Namely, 204 parts of a titanium oxide (TiO₂) particle coated with tin oxide (SnO₂) doped with tungsten (W) (powder resistivity: 2.5×10¹ Ω·cm, coating percentage with tin oxide (SnO₂): 33% by mass, amount of tungsten (W) used to dope tin oxide (SnO₂) (amount of dope): 3% by mass), 148 parts of a phenol resin as a biding resin (monomer/oligomer of the phenol resin) (trade name: Plyophen J-325, made by DIC Corporation, resin solid content: 60% by mass), and 98 parts of 1-methoxy-2-propanol as a solvent were placed in a sand mill using 450 parts of glass beads having a diameter of 0.8 mm, and subjected to a dispersion treatment under the dispersion treatment conditions of the number of rotation: 2000 rpm, dispersion treatment time: 4 hours, and setting temperature of cooling water: 18° C. to obtain a dispersion liquid.

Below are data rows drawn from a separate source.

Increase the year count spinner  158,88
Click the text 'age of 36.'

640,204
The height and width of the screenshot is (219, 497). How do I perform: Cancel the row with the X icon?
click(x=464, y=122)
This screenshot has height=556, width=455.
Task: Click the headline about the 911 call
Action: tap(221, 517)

After the glass beads were removed from the dispersion liquid with a mesh, 13.8 parts of a silicone resin particle as a surface roughening material (trade name: Tospearl 120, made by Momentive Performance Materials Japan LLC, average particle diameter: 2 μm), 0.014 parts of a silicone oil as a leveling agent (trade name: SH28PA, made by Dow Corning Toray Co., Ltd.), 6 parts of methanol, and 6 parts of 1-methoxy-2-propanol were added to the dispersion liquid, and stirred to prepare a coating liquid for a conductive layer C52.

(Preparation Example of Coating Liquid for Conductive Layer C53)

A coating liquid for a conductive layer was prepared by the same operation as the operation to prepare the coating liquid for a conductive layer which is described in Example 2 in Japanese Patent Application Laid-Open No. 2008-026482. This coating liquid was used as a coating liquid for a conductive layer C53.

Namely, 8.08 parts of a titanium oxide (TiO₂) particle coated with oxygen-defective tin oxide (SnO₂) (powder resistivity: 9.7×10² Ω·cm, coating percentage with tin oxide (SnO₂) : 31% by mass), 2.02 parts of a titanium oxide (TiO₂) particle not subjected to a conductive treatment (average primary particle diameter: 0.60 μm), 1.80 parts of a phenol resin as a biding resin (trade name: J-325, made by DIC Corporation, resin solid content 60%), and 10.32 parts of methoxypropanol as a solvent (1-methoxy-2-propanol) were placed in a sand mill using glass beads having a diameter of 1 mm, and subjected to a dispersion treatment under the dispersion treatment condition of the dispersion treatment time: 3 hours to obtain a dispersion liquid.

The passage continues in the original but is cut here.